2. The endocannabinoid system and drug addiction: basal and stress-related endocannabinoid plasma levels in chronic cocaine users and prescription opioid users
Stress is proposed as a key risk factor for developing drug addiction and for relapse, maintaining the vicious circle of drug addiction. A growing body of work indicates that the endocannabinoid system plays a crucial role in the regulation of stress response due to its stress buffering effects in animals and humans. Moreover, the endocannabinoid system has been recently linked to reward processing and addiction. However, most of the findings come from animal studies and translational human studies are missing so far.
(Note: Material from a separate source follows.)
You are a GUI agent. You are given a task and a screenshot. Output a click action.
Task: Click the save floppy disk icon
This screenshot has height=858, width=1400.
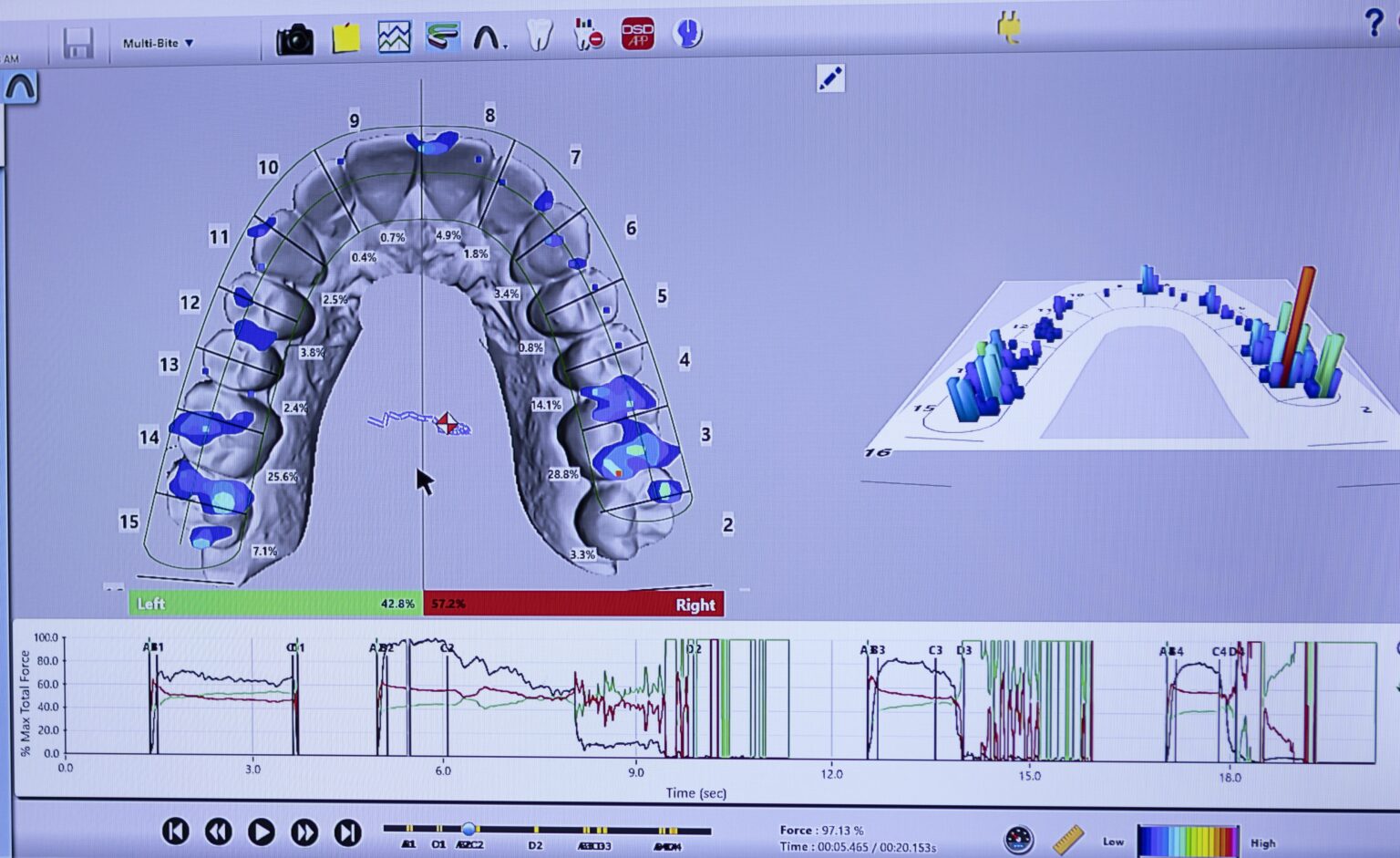point(78,43)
Plasma levels of endocannabinoids from two different substance user groups (cocaine users [N = 160] and prescription opioid users [N = 23]; healthy controls [total N = 168]) at baseline as well as after acute laboratory stress induction (5 time points) will be analyzed to address two main objectives: 1. To determine if chronic cocaine and opioid users show differences in basal (tonic) endocannabinoid signaling compared to healthy controls. 2. To test if chronic cocaine and opioid users show differences in phasic endocannabinoid signaling in response to acute stress compared to healthy controls.
We expect that chronic cocaine and opioid users will show altered basal and stress-related endocannabinoid plasma levels compared to healthy controls consistent with a dysfunctional physiological stress system.
The mechanistic understanding arising from this project could have profound implications for addiction research, as well as for the development of novel and improved treatments for opioid and cocaine (stress-related) relapse and abstinence by targeting the endocannabinoid system in a pharmaco-therapeutic setting. Disclosure of interest statement: Data from previous studies used for this project were funded by grants from the Swiss National Science Foundation (grant nr.: http://p3.snf.ch/Project-146326 & http://p3.snf.ch/Project-162639). Dr. Kroll has been recently awarded the NARSAD Young Investigator Grant by the Brain and Behavior Research Foundation (BBRF; Grant nr.: 30549) for the present project. No pharmaceutical grants were received in the development of this study.